3 Replies to “Geistige Schulung und die nachtodliche Welt”

  1. Es ist tatsächlich so, dass die nachtodliche Welt wartet, bis wir Erdenbürger tag-täglich uns überwinden, arbeiten, pädagogisch und künstlerisch wirken, um zu einer besseren, friedfertigen Moralität reifen mögen.
    Es gibt leider immer weniger gute, echte, wahrheitsgetreue Seelsorger:Innen.
    Dafür stehe ich gerade und versuche eben nicht zu missionieren. Das brauchen wir
    nicht.
    So ist es in meinen einfachen Worten zu verstehen und es ist wahrhaftig ein heil-sames Studium der echten Theologie und wahrheitsgetreuen, stimmigen Seelsorge.
    Und ich hab nun 3 Wochen erfahren dürfen, in einer anthroposophischen Einrichtung der Christengemeinde, wie auch hier tag-täglich der Friedensappell gelebt wird – weltweit wird dasselbe Ritual ausgeführt.
    Es ist eben so wie im Yoga und Ayurveda, einmalig zu verstehen und sehr lebendig, echt und authentisch sehr wichtig für die Weltenwickelung!!!!
    Danke für Euer Gehör und allen, die daran arbeiten – es werden die Toten wirklich von unserer so wertvollen Arbeit es viel leichter haben, in die Lichtwelt
    vorzudringen!!! Danke, Angelika W.

  2. So, wie ich die Ausführungen von Heinz Grill verstanden habe, steht das nachtodliche Erleben der Seele (Verbunden- oder Getrenntsein) unmittelbar in Verbindung mit den selbst errungenen Erkenntnissen und authentisch gelebten höheren Werten. Die Seele will demnach nicht im „Eigensinn“ leben, sondern sich zum „höheren Sinn“ erheben. Aber wie schnell übernimmt man Begriffe oder Ideen, ohne sie genauer studiert und kennengelernt zu haben, um dann nach seinem persönlichen Fürwahrhalten damit umzugehen?

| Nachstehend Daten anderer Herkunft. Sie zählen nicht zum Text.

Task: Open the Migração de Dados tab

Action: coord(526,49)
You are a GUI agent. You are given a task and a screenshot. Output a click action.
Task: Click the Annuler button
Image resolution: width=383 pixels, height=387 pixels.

    Auch Rudolf Steiner mahnte in vielen seiner Vorträge über die Anthroposophie die Zuhörer, sich nicht nur zu einer Anthroposophischen Gesellschaft zugehörig zu fühlen und sich als Mitglieder zu verstehen, sondern vor allem das Anthroposophische wirklich zu verstehen und dieses in das Leben hineinzuführen. Hier ein Zitat dazu aus „Anthroposophische Gemeinschaftsbildung“, GA 257 Seite 119:

    „… Ich möchte durch solche Schilderungen ein wenig hinweisen darauf, daß ja das Wichtigste ist für die Anthroposophische Gesellschaft, wenn sie sie sich weiterentwickeln will, daß sie ergriffen wird wirklich von wahrem Verständnis für die Anthroposophie. Ist dieses wahre Verständnis für die Anthroposophie da, dann ist dieses Verständnis der Weg nicht bloß zu Ideen vom Geiste, sondern zu Gemeinschaft mit dem Geiste. Dann aber ist das Bewußtsein dieser Gemeinschaft mit der geistigen Welt auch gemeinschaftsbildend. Und die Gemeinschaften, die vom Karma vorausbestimmt sind, werden sich bilden. Sie werden eine Wirkung des rechten anthroposophischen Bewußtseins sein. Nicht äußerliche Mittel können angegeben werden. Wenn sie Ihnen ein Mensch schildert, schildert er Ihnen etwas Scharlatanhaftes.“

    Ich finde die Ausführungen von Heinz Grill zur nachtodlichen Welt auch deswegen sehr bedeutsam, da sie die Gesetze beschreiben, die für viele verborgen sind und – das wurde im Artikel auch deutlich – ein Nachbessern versäumter Entwicklungsschritte dort nicht mehr möglich ist.

  3. „Es irrt der Mensch solang er strebt.“
    Man sollte vielleicht bei aller möglicherweise berechtigter Kritik nicht unerwähnt lassen, dass es unzählige Menschen und auch Anthroposophen gibt, die einfach nur ihre Arbeit machen und somit dem Ganzen dienen, ohne viel zu reden.